Who Owns Forever 21?
Forever 21's intellectual property is owned by Authentic Brands Group (ABG), a privately held brand management company. The U.S. retail operating entity, F21 OpCo LLC (controlled by SPARC Group, now Catalyst Brands), filed for Chapter 11 bankruptcy on March 17, 2025, and liquidated all 354 U.S. stores by April 2025. ABG retains the Forever 21 trademark and continues to license the brand internationally. ABG is headquartered in New York City.
Parent Company
Authentic Brands Group
Acquired
2020
Status
Private
Headquarters
Los Angeles, California, USA (brand origin); New York City, New York, USA (ABG headquarters)
Who Owns Forever 21?
- Parent Company: Authentic Brands Group
- Ownership Type: Wholly owned
- Acquisition Year: 2020
- Company Type: Privately Held
| Brand | Parent Company | Ownership Type |
|---|---|---|
| Forever 21 | Authentic Brands Group | Wholly owned |
History of Forever 21
- Founded: 1984
- Founders: Do Won Chang, Jin Sook Chang
- Acquired by Authentic Brands Group: 2020
Forever 21 was founded on April 21, 1984, by Do Won Chang and Jin Sook Chang, South Korean immigrants who had arrived in the United States in 1981. Do Won Chang had worked three jobs simultaneously after arriving in America, including as a gas station attendant, janitor, and coffee shop worker, before saving enough capital to open a clothing store. The first store, originally named Fashion 21, opened in Highland Park, Los Angeles, with approximately 900 square feet of retail space and generated $700,000 in sales in its first year.

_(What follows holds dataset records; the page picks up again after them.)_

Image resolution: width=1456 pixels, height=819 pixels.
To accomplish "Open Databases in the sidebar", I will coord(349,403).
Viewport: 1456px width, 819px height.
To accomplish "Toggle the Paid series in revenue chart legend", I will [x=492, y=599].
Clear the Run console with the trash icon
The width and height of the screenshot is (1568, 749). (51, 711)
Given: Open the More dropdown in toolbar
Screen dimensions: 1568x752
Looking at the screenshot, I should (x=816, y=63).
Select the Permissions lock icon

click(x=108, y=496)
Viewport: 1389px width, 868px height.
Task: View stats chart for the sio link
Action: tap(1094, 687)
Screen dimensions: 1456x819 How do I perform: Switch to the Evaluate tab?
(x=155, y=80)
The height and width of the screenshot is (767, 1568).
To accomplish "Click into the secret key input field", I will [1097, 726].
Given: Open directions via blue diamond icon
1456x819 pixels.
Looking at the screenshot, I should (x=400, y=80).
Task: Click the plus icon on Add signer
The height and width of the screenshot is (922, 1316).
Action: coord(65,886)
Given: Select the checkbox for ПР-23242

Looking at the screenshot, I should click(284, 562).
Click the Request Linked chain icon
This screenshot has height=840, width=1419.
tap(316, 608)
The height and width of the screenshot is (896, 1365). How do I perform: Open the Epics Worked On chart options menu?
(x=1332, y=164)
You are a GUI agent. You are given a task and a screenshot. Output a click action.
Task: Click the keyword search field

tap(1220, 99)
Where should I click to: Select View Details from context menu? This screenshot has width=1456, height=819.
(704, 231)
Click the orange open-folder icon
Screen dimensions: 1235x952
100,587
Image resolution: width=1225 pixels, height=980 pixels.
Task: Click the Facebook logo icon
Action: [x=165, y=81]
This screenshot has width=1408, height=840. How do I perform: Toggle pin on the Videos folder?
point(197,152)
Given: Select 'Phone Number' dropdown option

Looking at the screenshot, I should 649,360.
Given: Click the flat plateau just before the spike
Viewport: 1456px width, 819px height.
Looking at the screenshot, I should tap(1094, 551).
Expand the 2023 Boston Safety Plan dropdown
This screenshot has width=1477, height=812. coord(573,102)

The Changs' business model was built on offering trendy, fashion-forward clothing at prices significantly below department store and specialty retailer competitors. The concept resonated strongly with young, budget-conscious consumers, and the company expanded rapidly through the 1980s and 1990s. The brand was renamed Forever 21 to reflect the founders' belief in the timeless appeal of youth and aspiration. By the early 2000s, Forever 21 had grown from a single Los Angeles store to a national chain with hundreds of locations, including large-format stores of 30,000 to 90,000 square feet in major shopping malls across the United States.
The company's growth accelerated through the 2000s as the fast fashion model gained mainstream acceptance. Forever 21 became known for its ability to move from runway trend to store shelf in weeks rather than months, offering an enormous selection of styles at prices typically ranging from $5 to $30. At its peak, Forever 21 operated more than 800 stores globally, including locations in Europe, Asia, and Latin America, generating annual revenues estimated at approximately $4 billion. The brand was particularly dominant in American shopping malls, where its large-format stores became anchor tenants.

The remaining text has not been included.